Schoenberg isn't music, it's numerology.
That's why it's not popular.
Beethoven endures because Beethoven wrote good music that was rooted in the tradition.
The common practice period was an outgrowth of what came before; not some totally new invention that defied all that came before it like serialism and all other manner of modernism do.
The entire point of Shoenberg, like all modernism and atonalism, is to reject hierarchy in favor of "equality", generally as a political statement. However, there is no good art without discrimination and hierarchy. For example, dissonance is only beautiful within a hierarchy of consonance.
"Music" like Shoenberg differs from Beethoven on this crucial axiom: The latter's music is born of techniques rooted directly in the listening experience, whereas the former's is rooted in subversive, pseudo-intellectualism. Such systems, which are present in all atonalism, are ultimately a dead end.
You say for example that Shoenberg's music is "a thing to be dissected". This has never been the point of art and music throughout human history until the 20th-Century subversives like Kandinsky came along to mask their low ability. The point of creating art or music is an attempt to rival the beauty of nature herself. The Fjords of Norway and Hohenzollern Castle are alike in that they have stood for ages, and their beauty is still revered; it is self-evident across time. There is no need to "dissect" or "explain" what it all "means'. To gaze upon it beauty, and the mastery of craft it took to create it, is an uplifting experience in and of itself.

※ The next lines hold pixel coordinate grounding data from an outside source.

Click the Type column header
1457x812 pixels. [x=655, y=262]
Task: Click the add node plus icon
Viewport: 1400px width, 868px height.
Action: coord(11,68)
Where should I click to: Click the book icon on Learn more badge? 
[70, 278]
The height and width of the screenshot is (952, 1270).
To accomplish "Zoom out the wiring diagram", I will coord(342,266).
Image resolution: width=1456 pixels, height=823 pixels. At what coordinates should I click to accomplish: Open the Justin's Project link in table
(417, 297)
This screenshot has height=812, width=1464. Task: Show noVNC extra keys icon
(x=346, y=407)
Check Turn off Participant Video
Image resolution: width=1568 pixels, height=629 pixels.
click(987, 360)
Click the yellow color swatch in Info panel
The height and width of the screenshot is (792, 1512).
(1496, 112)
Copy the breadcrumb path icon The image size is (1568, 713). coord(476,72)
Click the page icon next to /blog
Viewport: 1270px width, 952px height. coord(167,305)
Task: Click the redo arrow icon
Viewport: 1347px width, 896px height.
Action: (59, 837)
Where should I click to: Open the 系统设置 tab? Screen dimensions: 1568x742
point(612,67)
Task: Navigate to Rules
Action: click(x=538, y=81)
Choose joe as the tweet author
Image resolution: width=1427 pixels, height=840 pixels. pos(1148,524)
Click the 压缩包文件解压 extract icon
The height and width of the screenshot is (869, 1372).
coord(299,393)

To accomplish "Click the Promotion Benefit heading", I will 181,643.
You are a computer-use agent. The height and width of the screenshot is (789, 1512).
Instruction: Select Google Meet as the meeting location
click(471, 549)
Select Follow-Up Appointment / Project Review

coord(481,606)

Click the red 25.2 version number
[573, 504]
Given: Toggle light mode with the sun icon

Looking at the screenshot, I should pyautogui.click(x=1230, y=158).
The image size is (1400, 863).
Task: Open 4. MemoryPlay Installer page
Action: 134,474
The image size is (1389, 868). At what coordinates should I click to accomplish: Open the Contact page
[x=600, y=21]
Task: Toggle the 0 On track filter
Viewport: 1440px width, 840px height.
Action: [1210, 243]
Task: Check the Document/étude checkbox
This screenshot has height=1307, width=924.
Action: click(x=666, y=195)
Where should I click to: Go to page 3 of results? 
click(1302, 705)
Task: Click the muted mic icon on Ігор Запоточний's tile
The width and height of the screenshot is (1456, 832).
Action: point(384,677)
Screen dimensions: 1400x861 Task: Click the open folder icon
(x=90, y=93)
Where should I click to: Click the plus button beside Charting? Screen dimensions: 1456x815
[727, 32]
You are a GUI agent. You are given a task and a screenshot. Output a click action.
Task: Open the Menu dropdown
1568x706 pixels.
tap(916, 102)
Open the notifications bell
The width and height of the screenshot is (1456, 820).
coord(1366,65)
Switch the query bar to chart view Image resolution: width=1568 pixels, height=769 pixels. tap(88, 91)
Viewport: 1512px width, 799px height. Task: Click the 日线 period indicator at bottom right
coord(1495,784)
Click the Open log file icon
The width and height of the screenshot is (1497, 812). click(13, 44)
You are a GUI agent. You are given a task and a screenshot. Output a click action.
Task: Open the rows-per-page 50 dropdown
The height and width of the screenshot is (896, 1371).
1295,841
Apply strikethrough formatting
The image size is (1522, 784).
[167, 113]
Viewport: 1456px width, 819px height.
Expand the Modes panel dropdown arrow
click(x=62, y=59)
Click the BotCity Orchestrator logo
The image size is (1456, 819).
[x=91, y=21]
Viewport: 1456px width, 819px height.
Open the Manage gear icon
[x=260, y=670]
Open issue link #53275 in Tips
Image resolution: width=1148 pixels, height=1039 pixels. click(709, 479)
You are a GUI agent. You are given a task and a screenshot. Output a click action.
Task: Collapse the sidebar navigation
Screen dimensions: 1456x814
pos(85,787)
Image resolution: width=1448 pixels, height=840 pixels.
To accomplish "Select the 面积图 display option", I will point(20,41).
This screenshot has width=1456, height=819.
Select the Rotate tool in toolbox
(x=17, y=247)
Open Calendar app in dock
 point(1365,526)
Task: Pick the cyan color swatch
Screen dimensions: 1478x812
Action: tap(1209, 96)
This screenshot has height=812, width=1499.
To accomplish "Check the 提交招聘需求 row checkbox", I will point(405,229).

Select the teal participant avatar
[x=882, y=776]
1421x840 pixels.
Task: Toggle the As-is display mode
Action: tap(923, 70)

These abstract conceptualists who insist that art and music are actually about or at least better when we can play some trite game to figure out what the artist is "saying" — which, as a funny note: These people say music is "subjective" in quality, but apparently it can convey the artist's intent objectively despite this — and that the "meaning" is what it's all really about, don't seem to realize that they could get their message across a whole let more effectively and clearly if they just wrote it down.